迷迷糊糊地感觉有人压着我,脸上湿湿暖暖的触感,似有人温柔亲吻着我的脸。亲吻?我猛地睁眼,正对上一双幽若深潭的桃花眼,此刻桃花眼眸底跳动着我似曾熟悉的火焰,而他的唇依旧在我的脸上游移,从眉到眼,到鼻尖到唇,在唇上辗转留恋,然后又顺势而下,百忙之中还能抽空轻喃我的名字,“浅浅”,“浅浅”,一声一声撩人不已。
“大哥……”狐狸他回来了,和老老头谈得如何?现在是大白天呢,色狐狸,我趁着还剩一些理智,伸手费力推他。哎,夭夭呢?对了,夭夭被我这几天炖的大骨头折磨,最近看到我都避得远远地,所以不在房里。
“名字。”他伸手一下子就松了我腰上的衣带,另一手随即探入怀里。我本能地倒抽口气,浑身轻颤,一手按在他不规矩的手上,想阻止他的进一步挑逗,结果他反手握住我手,引着我往他怀里探去。
“煜。”他的眼里是难掩的情欲,此刻让我着迷。不自觉地应承着他,这个日思夜想心中牵挂的人呵,如今真真切切出现在了我身前,我伸手,能感觉到他的心跳,他的呼吸。
他的手引着我在他身上流连徘徊,他的身体,肌肤的触感,完全不同于我的,坚实而温暖,很舒服的感觉,既不是肌肉男,也不是排骨男,上天给了他一副无双的好皮囊,这一点我不得不承认。我本欲推开他,如今却是学着他的样子,一手在他背后流连,试着用手指轻划曲线,另一手在他身前徘徊,惹得他也忍不住溢出享受的呻吟。
“浅浅,你真是个妖精。”他伸手放下床帐,合二为一的时候,紧紧抱着我,万般满足的感叹。
“煜……也是……勾引人的……狐狸精……”我喘息着,呻吟着,被他引着不断攀向极乐的巅峰,一边不甘心的回道。
他身下的动作更热烈,我只能环着他的腰,攀着他的肩,任他欲取欲求。身下衾被凌乱,汗香和着他身上的龙涎香,在这咫尺床帐内不断升腾起靡靡之香。
“浅浅。”他满足地轻喃,似一只偷腥成功而心满意足的慵懒又优雅的波斯猫。
我趴在他胸口喘气,一边咬牙暗骂自己没骨气,被人一挑逗就全城沦陷,心里顿生哀怨之间,一边伸手用指甲在他胸口画圈圈,问道:“事情顺利么?”
心却有一点点悬着的,虽然狐狸这厮的表现不像是不顺利的样子,可是我与他折腾了这么久,之前云老头阻止云风不同意啥的,虽说现在情况好了许多,但保不准云老头又耍赖了。

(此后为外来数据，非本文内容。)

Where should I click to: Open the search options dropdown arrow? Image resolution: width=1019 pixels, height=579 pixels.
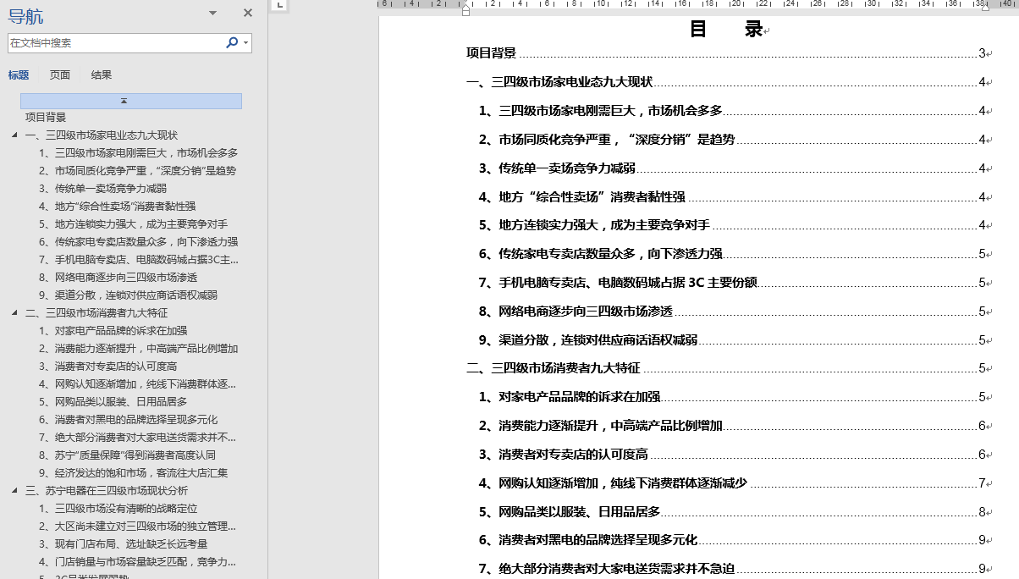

他看着我,桃花眼严肃而认真,却一直不开口说话。我被他看得心里发毛,愈发心慌起来,正待开口再问,他的桃花眼忽如石投湖面般泛起浓浓笑意,嘴角浅浅勾起,似对我刚才的紧张心慌万分满意,伸手拥紧我,叹息般说道:“修若王同意了,下了婚旨。迎亲使由沉谙担任,这时候他已经出发,过不了多久便会迎接浅浅回国。我会在龙曜,等浅浅。”
我的心霎时放下。
狐狸下午就走了,因为他要赶在城门关之前出城,国家战事家事一大堆的事等着他,而我第二天一早离开醉月宫,回了修州。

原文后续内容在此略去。